→ Data for this exercise:

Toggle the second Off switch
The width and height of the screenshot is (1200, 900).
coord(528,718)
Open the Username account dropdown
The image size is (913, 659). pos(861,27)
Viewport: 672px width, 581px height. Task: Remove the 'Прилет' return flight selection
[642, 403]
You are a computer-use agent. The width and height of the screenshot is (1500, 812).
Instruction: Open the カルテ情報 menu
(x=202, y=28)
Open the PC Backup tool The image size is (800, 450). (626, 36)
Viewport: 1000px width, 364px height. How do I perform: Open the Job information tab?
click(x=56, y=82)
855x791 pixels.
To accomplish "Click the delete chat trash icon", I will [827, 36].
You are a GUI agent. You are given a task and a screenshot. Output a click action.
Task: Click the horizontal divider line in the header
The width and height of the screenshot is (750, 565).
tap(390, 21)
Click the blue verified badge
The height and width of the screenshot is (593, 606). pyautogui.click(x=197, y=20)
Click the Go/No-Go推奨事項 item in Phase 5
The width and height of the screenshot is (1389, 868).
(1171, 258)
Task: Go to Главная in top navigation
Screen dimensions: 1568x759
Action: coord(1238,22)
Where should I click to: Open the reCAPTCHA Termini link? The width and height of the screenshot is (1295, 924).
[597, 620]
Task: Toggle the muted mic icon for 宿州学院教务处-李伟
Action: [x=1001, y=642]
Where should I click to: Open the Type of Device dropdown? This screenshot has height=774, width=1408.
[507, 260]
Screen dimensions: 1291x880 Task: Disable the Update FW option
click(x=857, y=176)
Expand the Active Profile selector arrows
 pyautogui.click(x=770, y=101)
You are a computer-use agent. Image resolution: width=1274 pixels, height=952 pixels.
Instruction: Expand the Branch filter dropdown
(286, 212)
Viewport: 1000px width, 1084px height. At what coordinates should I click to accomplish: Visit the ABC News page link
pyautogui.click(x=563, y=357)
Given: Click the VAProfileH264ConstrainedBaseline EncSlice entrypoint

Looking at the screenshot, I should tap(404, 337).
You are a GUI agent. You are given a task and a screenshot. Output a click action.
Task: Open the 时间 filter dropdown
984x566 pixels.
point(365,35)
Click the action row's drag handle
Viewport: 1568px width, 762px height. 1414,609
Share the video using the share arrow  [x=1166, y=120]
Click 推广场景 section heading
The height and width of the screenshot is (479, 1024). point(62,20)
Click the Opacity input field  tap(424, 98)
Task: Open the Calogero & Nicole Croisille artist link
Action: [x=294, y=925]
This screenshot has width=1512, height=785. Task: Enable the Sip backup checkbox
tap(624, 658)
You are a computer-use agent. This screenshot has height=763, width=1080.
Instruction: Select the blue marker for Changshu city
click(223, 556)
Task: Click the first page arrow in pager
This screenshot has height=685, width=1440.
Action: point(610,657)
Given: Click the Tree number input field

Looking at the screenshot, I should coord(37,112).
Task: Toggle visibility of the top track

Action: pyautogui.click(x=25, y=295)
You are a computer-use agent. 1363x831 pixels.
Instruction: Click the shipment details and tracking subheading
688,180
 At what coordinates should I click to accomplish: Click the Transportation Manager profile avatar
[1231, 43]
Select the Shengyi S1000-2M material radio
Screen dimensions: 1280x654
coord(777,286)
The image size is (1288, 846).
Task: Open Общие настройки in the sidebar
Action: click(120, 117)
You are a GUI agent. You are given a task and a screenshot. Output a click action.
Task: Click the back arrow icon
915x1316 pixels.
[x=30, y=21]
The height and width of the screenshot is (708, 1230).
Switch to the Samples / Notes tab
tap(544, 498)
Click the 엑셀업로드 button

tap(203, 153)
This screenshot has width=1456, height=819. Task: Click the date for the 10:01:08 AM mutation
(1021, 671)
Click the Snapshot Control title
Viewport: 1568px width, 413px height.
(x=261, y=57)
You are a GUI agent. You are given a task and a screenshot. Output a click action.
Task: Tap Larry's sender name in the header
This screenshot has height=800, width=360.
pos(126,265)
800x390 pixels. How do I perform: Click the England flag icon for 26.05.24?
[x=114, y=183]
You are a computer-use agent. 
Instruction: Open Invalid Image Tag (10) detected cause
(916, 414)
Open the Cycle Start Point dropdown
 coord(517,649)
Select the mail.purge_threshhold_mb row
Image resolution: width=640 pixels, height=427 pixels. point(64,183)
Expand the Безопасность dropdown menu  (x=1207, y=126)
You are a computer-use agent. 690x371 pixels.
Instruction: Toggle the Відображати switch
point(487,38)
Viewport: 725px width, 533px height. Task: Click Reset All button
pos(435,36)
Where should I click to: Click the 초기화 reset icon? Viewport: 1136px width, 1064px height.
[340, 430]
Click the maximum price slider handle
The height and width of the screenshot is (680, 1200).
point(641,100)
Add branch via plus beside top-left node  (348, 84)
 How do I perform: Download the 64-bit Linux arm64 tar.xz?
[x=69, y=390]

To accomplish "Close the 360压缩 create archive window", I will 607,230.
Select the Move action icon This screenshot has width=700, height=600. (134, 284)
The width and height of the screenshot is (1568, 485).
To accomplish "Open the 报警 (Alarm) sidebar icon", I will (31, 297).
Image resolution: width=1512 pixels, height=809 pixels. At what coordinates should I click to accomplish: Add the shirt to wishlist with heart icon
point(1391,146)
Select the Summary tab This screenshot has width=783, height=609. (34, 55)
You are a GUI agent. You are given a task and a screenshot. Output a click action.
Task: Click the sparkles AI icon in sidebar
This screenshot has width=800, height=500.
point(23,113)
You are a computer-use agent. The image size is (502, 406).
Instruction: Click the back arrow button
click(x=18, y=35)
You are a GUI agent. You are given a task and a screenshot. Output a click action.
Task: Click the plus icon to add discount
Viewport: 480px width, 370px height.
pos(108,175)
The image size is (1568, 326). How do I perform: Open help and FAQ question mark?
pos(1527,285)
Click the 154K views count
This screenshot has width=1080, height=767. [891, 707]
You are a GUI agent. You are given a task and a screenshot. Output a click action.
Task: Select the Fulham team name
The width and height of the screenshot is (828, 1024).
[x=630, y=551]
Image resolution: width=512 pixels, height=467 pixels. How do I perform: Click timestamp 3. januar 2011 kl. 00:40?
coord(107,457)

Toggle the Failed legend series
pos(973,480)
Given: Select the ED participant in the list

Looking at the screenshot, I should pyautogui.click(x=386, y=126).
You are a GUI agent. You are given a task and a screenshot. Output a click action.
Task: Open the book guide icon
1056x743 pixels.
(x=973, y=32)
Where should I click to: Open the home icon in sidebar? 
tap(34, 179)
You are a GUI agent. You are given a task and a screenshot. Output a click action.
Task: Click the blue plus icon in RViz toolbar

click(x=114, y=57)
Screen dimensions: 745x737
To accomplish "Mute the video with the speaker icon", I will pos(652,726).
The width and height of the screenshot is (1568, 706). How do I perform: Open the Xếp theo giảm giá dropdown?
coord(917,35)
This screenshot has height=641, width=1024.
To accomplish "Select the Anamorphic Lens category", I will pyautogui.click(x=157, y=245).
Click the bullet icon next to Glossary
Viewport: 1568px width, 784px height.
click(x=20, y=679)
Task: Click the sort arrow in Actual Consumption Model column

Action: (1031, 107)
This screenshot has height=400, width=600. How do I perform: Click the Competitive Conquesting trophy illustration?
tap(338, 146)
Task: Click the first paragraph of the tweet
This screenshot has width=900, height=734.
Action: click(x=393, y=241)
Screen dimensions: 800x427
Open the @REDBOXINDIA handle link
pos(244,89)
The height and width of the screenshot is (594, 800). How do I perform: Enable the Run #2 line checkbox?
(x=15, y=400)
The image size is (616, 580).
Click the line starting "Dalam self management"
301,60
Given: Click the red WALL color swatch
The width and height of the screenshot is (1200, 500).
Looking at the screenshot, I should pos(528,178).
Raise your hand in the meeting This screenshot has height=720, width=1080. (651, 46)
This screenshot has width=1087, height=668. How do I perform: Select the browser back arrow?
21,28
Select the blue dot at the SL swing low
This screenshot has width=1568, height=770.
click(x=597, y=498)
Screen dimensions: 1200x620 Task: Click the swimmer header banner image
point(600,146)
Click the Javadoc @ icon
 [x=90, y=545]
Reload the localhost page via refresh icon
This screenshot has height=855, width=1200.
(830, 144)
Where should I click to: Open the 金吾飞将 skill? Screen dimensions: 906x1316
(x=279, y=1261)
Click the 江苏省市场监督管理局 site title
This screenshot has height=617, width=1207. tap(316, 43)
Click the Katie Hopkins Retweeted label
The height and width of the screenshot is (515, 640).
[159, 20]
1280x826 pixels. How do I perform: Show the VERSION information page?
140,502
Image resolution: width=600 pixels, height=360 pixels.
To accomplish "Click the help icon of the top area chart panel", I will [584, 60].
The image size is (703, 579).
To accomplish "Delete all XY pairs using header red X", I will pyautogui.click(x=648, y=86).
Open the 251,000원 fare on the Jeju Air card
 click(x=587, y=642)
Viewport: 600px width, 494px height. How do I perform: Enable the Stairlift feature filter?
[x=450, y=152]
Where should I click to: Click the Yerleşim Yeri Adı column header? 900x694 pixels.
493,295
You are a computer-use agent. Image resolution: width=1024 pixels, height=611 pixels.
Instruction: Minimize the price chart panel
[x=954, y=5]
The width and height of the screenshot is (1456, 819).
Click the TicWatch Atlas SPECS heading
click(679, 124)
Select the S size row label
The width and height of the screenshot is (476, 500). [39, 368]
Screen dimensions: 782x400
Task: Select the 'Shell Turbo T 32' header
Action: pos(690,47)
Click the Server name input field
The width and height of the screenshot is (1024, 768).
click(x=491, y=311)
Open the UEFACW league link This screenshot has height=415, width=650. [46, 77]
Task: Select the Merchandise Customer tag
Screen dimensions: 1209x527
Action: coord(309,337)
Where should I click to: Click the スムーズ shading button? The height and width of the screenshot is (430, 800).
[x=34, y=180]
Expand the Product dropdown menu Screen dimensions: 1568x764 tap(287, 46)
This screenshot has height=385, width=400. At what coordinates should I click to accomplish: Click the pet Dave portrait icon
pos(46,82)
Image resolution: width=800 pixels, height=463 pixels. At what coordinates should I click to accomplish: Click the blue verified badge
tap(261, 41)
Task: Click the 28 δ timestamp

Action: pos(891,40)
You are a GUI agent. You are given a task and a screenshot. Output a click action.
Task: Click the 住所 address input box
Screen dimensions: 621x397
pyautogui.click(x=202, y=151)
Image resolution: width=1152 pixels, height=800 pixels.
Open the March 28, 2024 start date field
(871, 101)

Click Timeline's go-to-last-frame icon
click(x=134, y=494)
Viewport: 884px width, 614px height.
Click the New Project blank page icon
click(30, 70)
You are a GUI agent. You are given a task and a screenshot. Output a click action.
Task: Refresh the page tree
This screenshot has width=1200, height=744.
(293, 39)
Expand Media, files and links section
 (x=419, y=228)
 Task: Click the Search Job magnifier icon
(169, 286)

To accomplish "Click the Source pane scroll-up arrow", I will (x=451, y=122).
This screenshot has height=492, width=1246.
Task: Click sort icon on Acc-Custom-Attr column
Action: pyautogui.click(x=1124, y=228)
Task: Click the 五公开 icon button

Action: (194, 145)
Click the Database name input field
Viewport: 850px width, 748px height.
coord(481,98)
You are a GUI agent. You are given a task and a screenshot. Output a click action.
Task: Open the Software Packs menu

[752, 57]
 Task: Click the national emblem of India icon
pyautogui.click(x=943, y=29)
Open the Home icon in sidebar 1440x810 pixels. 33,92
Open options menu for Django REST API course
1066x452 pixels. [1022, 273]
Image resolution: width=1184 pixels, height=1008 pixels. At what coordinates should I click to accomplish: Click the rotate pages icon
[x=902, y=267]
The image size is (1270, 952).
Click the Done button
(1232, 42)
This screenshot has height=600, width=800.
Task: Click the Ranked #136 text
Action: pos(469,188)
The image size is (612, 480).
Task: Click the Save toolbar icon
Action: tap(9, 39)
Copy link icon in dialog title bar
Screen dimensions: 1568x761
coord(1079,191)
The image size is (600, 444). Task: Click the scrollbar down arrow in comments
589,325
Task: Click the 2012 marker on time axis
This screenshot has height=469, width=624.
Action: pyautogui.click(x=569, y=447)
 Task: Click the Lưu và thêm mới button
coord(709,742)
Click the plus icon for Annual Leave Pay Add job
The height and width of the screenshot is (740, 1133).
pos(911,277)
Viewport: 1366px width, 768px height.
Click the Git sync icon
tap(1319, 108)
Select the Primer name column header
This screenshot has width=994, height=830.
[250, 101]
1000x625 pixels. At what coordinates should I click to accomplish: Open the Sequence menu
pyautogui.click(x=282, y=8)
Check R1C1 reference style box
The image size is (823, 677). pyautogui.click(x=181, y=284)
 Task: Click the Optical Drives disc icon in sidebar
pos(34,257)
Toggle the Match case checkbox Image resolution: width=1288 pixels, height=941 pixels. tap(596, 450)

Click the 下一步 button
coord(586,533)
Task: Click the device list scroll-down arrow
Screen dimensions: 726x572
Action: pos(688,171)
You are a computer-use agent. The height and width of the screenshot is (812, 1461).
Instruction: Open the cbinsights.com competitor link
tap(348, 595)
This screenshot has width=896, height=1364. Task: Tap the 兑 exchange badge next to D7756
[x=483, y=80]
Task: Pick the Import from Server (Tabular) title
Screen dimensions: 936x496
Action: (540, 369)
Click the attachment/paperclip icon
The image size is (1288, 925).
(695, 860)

→ Goal of the exercise: Using the entries above, extract exactly the span from the line with "Where should I click to: Click the 초기화" to the line with "Select the Summary", both lines included; leave out everything else.

→ Answer space:
Where should I click to: Click the 초기화 reset icon? Viewport: 1136px width, 1064px height.
[340, 430]
Click the maximum price slider handle
The height and width of the screenshot is (680, 1200).
point(641,100)
Add branch via plus beside top-left node  (348, 84)
 How do I perform: Download the 64-bit Linux arm64 tar.xz?
[x=69, y=390]

To accomplish "Close the 360压缩 create archive window", I will 607,230.
Select the Move action icon This screenshot has width=700, height=600. (134, 284)
The width and height of the screenshot is (1568, 485).
To accomplish "Open the 报警 (Alarm) sidebar icon", I will (31, 297).
Image resolution: width=1512 pixels, height=809 pixels. At what coordinates should I click to accomplish: Add the shirt to wishlist with heart icon
point(1391,146)
Select the Summary tab This screenshot has width=783, height=609. (34, 55)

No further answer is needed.